Now I am not opposed to borrowing (it is a necessary part of economic life; heck, I have borrowed myself) but there has to be a point to what you are doing, a reason for doing it. And importantly the money borrowed must be invested in such as way as to create the conditions, the wealth, the assets or even the revenue stream that would support its repayment. Using myself as an example, I borrowed to fund my education, and that education is what is paying back the loan.

But I digress.

Here we are, and the second Oil Boom has, if not collapsed exactly, definitely been offset somewhat by the global economic crisis. And here we are again, same as in the Second Republic, carrying on (at federal, state and local levels) trying to spend as if the Boom was still on. Our reserves have been depleting fast, even as our deficits begin to accumulate.

Instead of opening academic textbooks and telling ourselves that in times like these a deficit is unavoidable, we should acknowledge the fact that our economy and polity can not deal with the medium- and long-term consequences if we don't get our fiscal situation in check.
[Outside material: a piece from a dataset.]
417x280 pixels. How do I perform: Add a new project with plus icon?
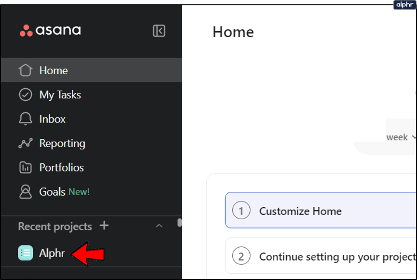coord(104,226)
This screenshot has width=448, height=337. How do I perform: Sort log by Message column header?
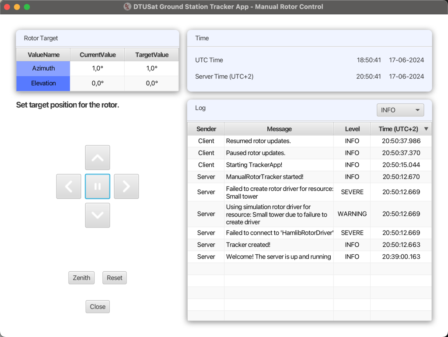[279, 129]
We have not done the things we should have done a long time ago, and cannot now make policy based on the pretence that we have.

Oddly enough, the economic difficulties present us with yet another opportunity to begin the process of "doing the things we should have done a long time ago".

Consolidating banks is nowhere near as important to Nigeria as geographical consolidation, or (put in simple terms) the consolidation of our second- and third-tier federation units. Put even more simply, there should be fewer states and fewer local government areas.

Going from 36+1 states to 6 states, from 774 local government areas to 72 local administrative districts, and from a bicameral federal legislature to a unicameral one will save Nigerian billions of Naira every year. As I have said over and over on this blog, while we the people obsess about criminal acts like theft, fraud, corruption, etc, we actual lose so much more to WASTE, the overwhelming amount of which is perfectly legal. It is not just about the simple savings accruable from supporting the retinues 6 governors instead of 36; each pole of power in Nigeria is the centrepoint of a concentric web of WASTE. And reform is not just about lowering the number of executives and legislators, nor even just about limiting the sizes of cabinets and "assistant-ocracies"; we must impose constitutional restrictions on annual deficits and requirements to be met before legislatures can authorize new debt. Mind you, none of this would be worth anything if we the people continue to lack the ability to substantively guide policy-making through a free-and-fair, transparent and "not-rigged" ballot box.

But before we get into all of that, let us start NOW to push for a consolidation of the states, local government areas and ministries. Even without further needed reforms, reducing expenses such as these and these might be enough in and of itself to turn 2010's deficit into a surplus.

Of course it won't happen.

There is no way these politicians will vote themselves out of a job, and we the people have no way of doing it ourselves through the ballot box.

Here we go again. Doomed to repeat history because we have not learned from it.